PASSAGE PROVIDED –
★ ★ ★

Hyper-V – Guest and Host Dropping Network

hyper-vnetworking

This has been driving me absolutely crazy these past few weeks.

I've migrated a customer from VMWare to Hyper-V (don't judge.. reasons). The set-up is exactly the same as I've used elsewhere with no issues.

Host:

  • Dell R730
  • Hyper-V Server (Standalone, not full OS, based on Server 2019)
  • 8 Broadcom NICs, VMQ disabled at host level on all.
  • Latest available Broadcom NIC drivers from Dell in use
  • 4 of the NICs in a team connected to VSwitch-01. No Host OS management.
  • 2 of the NICs used for iSCSI
  • 1 NIC used for Host OS management, on VLAN 90
  • 1 Unused NIC
  • 96 GB RAM
  • 16 Cores
  • 3 VMs using vSwitch-01. VMQ Disabled.

★ ★ ★

PROVIDED MATERIAL –

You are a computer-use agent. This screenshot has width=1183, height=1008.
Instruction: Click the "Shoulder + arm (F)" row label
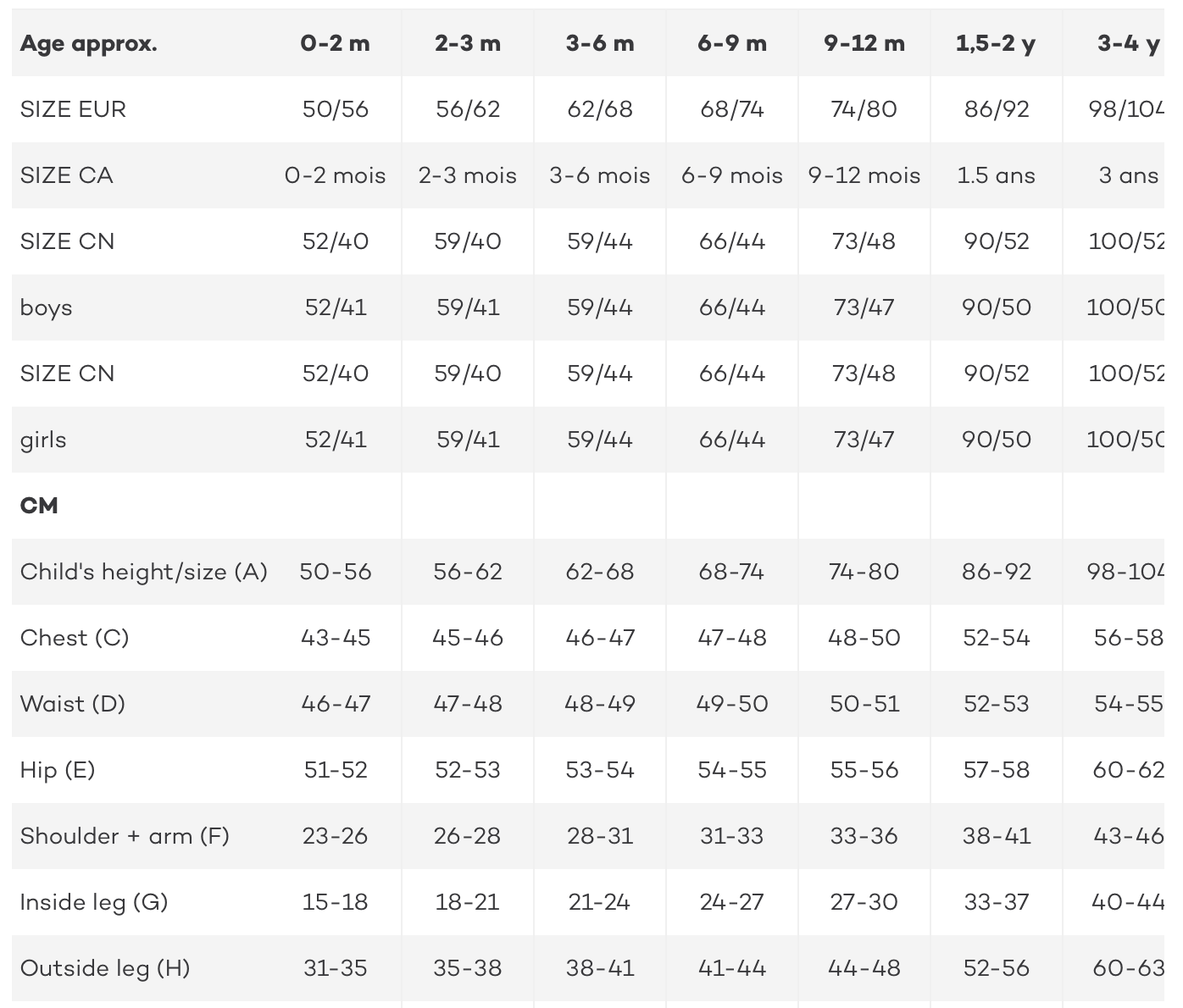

★ ★ ★

GIVEN INSTRUCTION –
Can you reproduce the Hyper-V network-dropping post above in full, word for word?

ANSWER FOR THIS EXERCISE –
Hyper-V – Guest and Host Dropping Network

hyper-vnetworking

This has been driving me absolutely crazy these past few weeks.

I've migrated a customer from VMWare to Hyper-V (don't judge.. reasons). The set-up is exactly the same as I've used elsewhere with no issues.

Host:

  • Dell R730
  • Hyper-V Server (Standalone, not full OS, based on Server 2019)
  • 8 Broadcom NICs, VMQ disabled at host level on all.
  • Latest available Broadcom NIC drivers from Dell in use
  • 4 of the NICs in a team connected to VSwitch-01. No Host OS management.
  • 2 of the NICs used for iSCSI
  • 1 NIC used for Host OS management, on VLAN 90
  • 1 Unused NIC
  • 96 GB RAM
  • 16 Cores
  • 3 VMs using vSwitch-01. VMQ Disabled.